» **TO DO**: Please rewrite the records below as a numbered list, from the line with "Where should I click to: Open the" to the line with "click(71, 810)", including both of those lines and skipping any blank lines.

» **MATERIAL PROVIDED**:
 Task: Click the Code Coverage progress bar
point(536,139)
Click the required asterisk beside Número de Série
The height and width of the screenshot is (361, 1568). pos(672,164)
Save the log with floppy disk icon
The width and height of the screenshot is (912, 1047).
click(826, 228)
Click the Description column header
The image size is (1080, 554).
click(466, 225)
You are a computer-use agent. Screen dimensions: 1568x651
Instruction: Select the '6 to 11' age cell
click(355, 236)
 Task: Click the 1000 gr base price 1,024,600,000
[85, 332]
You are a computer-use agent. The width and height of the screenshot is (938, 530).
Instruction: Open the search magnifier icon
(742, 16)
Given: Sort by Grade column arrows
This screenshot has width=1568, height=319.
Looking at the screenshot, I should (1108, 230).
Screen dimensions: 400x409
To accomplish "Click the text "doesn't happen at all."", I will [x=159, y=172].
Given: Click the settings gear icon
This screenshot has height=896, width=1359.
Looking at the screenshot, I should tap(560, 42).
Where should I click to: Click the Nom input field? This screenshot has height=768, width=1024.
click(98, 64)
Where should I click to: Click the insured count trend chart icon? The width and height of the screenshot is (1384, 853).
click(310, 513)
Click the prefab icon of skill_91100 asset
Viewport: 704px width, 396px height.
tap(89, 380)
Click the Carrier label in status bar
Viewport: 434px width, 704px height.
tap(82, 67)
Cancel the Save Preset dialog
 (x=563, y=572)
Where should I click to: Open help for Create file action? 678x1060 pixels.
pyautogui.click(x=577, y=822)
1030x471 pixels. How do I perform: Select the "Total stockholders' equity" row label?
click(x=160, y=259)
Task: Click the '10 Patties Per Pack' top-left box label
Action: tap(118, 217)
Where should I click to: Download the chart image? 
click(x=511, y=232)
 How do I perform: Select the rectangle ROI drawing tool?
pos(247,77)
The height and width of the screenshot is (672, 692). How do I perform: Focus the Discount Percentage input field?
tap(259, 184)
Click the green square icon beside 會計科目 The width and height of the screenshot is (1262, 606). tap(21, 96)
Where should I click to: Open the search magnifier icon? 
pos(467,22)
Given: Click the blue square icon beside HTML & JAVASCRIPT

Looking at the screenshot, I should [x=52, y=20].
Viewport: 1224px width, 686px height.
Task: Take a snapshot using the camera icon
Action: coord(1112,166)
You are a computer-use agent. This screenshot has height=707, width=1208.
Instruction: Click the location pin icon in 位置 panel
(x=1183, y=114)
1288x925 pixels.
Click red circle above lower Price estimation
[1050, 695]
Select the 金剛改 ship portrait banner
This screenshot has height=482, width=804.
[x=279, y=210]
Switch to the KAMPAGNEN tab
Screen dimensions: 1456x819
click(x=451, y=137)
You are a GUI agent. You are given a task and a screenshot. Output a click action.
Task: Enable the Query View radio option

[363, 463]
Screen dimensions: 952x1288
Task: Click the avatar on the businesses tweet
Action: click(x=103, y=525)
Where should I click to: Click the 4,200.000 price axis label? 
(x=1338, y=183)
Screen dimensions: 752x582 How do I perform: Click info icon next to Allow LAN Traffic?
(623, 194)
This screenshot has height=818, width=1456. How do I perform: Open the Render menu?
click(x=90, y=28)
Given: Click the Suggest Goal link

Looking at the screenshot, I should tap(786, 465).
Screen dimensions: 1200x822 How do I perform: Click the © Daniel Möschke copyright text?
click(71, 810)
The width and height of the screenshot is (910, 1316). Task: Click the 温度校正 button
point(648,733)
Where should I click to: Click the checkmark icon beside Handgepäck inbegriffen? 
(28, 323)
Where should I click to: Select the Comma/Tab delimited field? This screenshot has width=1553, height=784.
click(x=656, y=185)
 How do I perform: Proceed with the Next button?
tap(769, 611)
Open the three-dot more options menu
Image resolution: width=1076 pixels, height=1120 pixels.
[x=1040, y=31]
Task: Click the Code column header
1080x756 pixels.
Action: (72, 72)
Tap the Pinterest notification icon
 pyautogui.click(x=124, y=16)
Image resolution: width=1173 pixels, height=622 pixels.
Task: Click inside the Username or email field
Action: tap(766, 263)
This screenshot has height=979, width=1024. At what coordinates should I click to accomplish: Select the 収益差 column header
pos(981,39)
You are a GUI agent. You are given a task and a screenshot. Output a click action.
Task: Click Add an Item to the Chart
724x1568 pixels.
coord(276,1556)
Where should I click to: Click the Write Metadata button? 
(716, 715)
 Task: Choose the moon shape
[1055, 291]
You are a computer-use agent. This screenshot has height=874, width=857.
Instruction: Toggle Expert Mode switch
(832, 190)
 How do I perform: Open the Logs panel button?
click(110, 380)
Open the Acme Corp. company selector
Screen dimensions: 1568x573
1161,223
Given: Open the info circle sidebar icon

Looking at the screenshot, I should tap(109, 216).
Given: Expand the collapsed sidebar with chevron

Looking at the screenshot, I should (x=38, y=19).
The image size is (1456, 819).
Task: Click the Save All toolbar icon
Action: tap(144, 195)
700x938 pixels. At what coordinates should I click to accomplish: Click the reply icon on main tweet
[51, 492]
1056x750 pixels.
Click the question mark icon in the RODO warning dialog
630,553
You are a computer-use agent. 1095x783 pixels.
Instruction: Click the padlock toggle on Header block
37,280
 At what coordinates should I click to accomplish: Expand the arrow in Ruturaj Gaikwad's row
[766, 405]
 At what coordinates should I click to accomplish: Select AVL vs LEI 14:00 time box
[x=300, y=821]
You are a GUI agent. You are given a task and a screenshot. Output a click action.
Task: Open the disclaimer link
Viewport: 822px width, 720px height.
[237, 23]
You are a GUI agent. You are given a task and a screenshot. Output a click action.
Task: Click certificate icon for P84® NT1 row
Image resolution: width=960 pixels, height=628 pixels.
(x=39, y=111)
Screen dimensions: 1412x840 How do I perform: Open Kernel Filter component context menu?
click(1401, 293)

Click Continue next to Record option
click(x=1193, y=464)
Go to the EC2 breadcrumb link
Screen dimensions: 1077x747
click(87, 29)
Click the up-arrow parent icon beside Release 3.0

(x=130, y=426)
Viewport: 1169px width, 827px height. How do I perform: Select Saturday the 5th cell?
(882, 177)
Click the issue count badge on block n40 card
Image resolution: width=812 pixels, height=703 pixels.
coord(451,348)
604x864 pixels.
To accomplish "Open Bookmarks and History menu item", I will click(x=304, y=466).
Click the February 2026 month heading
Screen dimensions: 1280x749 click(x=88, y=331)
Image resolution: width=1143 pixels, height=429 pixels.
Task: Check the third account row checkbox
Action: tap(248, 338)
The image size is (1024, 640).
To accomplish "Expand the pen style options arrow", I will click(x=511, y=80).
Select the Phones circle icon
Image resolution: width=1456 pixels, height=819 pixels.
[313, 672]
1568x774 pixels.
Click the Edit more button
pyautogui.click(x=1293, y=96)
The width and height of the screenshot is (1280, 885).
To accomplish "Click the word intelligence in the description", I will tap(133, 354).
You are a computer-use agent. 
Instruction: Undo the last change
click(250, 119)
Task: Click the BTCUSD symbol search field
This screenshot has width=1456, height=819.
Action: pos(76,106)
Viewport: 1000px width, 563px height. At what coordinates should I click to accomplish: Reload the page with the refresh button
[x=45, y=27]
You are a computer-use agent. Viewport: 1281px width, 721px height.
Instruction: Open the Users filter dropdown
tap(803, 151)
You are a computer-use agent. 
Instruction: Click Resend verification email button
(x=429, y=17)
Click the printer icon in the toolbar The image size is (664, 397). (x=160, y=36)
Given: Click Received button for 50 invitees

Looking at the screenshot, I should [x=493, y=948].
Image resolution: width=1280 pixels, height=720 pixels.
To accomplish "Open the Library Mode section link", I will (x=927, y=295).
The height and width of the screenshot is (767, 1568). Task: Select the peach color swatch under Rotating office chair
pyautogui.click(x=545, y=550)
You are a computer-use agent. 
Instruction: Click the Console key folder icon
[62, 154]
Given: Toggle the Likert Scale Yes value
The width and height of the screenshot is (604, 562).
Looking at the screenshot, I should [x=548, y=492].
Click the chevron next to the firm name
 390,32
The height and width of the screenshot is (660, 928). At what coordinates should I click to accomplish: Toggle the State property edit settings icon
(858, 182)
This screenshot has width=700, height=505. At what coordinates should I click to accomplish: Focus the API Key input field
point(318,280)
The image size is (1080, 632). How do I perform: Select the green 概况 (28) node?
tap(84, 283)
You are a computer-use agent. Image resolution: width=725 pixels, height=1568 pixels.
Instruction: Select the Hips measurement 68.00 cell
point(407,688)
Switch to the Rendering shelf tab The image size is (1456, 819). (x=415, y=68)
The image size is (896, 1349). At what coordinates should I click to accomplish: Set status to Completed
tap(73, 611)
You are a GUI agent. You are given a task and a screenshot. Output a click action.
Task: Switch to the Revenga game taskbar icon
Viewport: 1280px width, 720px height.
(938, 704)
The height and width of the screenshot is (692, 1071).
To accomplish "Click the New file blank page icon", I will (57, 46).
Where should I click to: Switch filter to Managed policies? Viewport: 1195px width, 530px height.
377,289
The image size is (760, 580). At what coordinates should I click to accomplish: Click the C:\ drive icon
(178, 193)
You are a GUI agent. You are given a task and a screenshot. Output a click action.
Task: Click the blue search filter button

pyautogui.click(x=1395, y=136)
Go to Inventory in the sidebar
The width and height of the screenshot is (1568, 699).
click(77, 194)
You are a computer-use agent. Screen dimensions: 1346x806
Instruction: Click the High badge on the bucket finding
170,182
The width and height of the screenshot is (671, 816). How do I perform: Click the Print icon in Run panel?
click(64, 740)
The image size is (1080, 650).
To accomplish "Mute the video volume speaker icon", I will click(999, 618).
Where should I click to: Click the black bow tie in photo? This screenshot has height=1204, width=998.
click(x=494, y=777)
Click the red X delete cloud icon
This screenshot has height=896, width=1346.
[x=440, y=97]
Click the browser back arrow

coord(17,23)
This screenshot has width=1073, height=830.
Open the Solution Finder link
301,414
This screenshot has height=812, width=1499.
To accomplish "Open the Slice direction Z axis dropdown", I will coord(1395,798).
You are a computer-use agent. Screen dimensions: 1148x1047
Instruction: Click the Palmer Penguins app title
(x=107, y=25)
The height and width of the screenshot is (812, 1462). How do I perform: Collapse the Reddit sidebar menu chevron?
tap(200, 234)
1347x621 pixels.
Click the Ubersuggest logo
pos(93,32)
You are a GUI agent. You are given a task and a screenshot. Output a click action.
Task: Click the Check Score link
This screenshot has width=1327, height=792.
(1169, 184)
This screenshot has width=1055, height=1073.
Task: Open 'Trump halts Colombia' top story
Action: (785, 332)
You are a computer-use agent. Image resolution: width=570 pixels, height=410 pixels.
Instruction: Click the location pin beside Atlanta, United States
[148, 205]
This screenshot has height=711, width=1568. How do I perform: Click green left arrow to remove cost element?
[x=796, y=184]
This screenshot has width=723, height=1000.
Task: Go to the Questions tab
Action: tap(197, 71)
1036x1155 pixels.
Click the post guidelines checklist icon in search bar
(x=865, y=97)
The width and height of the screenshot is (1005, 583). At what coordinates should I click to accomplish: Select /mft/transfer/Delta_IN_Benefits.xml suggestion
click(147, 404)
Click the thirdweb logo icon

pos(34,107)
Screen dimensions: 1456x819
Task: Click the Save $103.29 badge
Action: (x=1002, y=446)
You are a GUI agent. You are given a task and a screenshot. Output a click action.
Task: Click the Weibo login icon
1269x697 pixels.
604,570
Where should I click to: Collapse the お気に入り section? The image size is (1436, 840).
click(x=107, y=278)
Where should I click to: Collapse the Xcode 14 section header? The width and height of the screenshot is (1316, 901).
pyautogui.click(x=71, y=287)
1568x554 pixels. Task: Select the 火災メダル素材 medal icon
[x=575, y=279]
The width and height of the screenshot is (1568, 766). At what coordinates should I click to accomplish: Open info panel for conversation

» **THE OUTPUT**:
1. Where should I click to: Open the search magnifier icon? 
2. pos(467,22)
3. Given: Click the blue square icon beside HTML & JAVASCRIPT
4. Looking at the screenshot, I should [x=52, y=20].
5. Viewport: 1224px width, 686px height.
6. Task: Take a snapshot using the camera icon
7. Action: coord(1112,166)
8. You are a computer-use agent. This screenshot has height=707, width=1208.
9. Instruction: Click the location pin icon in 位置 panel
10. (x=1183, y=114)
11. 1288x925 pixels.
12. Click red circle above lower Price estimation
13. [1050, 695]
14. Select the 金剛改 ship portrait banner
15. This screenshot has height=482, width=804.
16. [x=279, y=210]
17. Switch to the KAMPAGNEN tab
18. Screen dimensions: 1456x819
19. click(x=451, y=137)
20. You are a GUI agent. You are given a task and a screenshot. Output a click action.
21. Task: Enable the Query View radio option
22. [363, 463]
23. Screen dimensions: 952x1288
24. Task: Click the avatar on the businesses tweet
25. Action: click(x=103, y=525)
26. Where should I click to: Click the 4,200.000 price axis label? 
27. (x=1338, y=183)
28. Screen dimensions: 752x582 How do I perform: Click info icon next to Allow LAN Traffic?
29. (623, 194)
30. This screenshot has height=818, width=1456. How do I perform: Open the Render menu?
31. click(x=90, y=28)
32. Given: Click the Suggest Goal link
33. Looking at the screenshot, I should tap(786, 465).
34. Screen dimensions: 1200x822 How do I perform: Click the © Daniel Möschke copyright text?
35. click(71, 810)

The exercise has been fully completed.